Personal data — including photos, videos and other files — of users of the Go SMS Pro app is exposed, according to a report by TechCrunch that cites the findings of security researchers at Trustwave.
The report claims that that these photos, videos and other files were privately shared by users and the app maker apparently knows about it since August but “has done nothing to fix the bug.”
“Security researchers at Trustwave discovered the flaw in August and contacted the app maker with a 90-day deadline to fix the issue, as is standard practice in vulnerability disclosure to allow enough time for a fix.
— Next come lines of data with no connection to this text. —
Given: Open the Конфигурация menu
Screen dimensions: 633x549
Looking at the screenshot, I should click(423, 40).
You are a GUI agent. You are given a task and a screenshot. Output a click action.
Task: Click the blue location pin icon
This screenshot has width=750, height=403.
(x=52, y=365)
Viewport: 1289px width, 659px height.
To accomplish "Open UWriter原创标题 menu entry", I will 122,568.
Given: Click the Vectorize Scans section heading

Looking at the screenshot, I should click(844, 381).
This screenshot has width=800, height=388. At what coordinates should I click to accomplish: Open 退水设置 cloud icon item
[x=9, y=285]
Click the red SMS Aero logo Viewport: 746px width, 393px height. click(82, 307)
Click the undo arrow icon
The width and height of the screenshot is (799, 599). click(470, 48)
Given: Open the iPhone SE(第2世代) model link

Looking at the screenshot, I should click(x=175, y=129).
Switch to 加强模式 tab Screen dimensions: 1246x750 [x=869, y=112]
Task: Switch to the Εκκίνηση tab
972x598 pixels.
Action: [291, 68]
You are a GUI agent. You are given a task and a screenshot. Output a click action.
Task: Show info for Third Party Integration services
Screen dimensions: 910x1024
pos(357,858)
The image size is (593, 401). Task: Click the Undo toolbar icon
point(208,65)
But after the deadline elapsed without hearing back, the researchers went public,” said the report by TechCrunch.
The app, that has more than 100 million installs on the app’s Google Play listing, is said to have exposed private voice messages, video messages, and photos publicly.
To understand the vulnerability, readers must note that this app allows users to share files with anyone regardless whether or not the recipient has the app or not. This it does by sharing a URL to the recipient via an SMS and clicking on this URL would allow the recipient to view the media file via a browser.
The researchers claim that their findings show that the app lets anyone access the link without any authentication, which means that anyone who gets the link can access the file. Additionally, it has been found that when media files are shared using the app, a link gets generated regardless of the recipient having the app installed.
“As a result, a malicious user could potentially access any media files sent via this service and also any that are sent in the future. This obviously impacts the confidentiality of media content sent via this application,” adds the research.
As mentioned above, the report claims that the researchers had contacted the app maker back in August and they haven’t heard from them on this matter.
“Trustwave attempted to contact the vendor multiple times since 18 August 2020 but did not receive any response. As such, this vulnerability is still present and presents a risk to users. It is highly recommended to avoid sending media files that you expect to remain private or that may contain sensitive data using this popular messenger app, at least until the vendor acknowledges this vulnerability and remediates it,” said the report.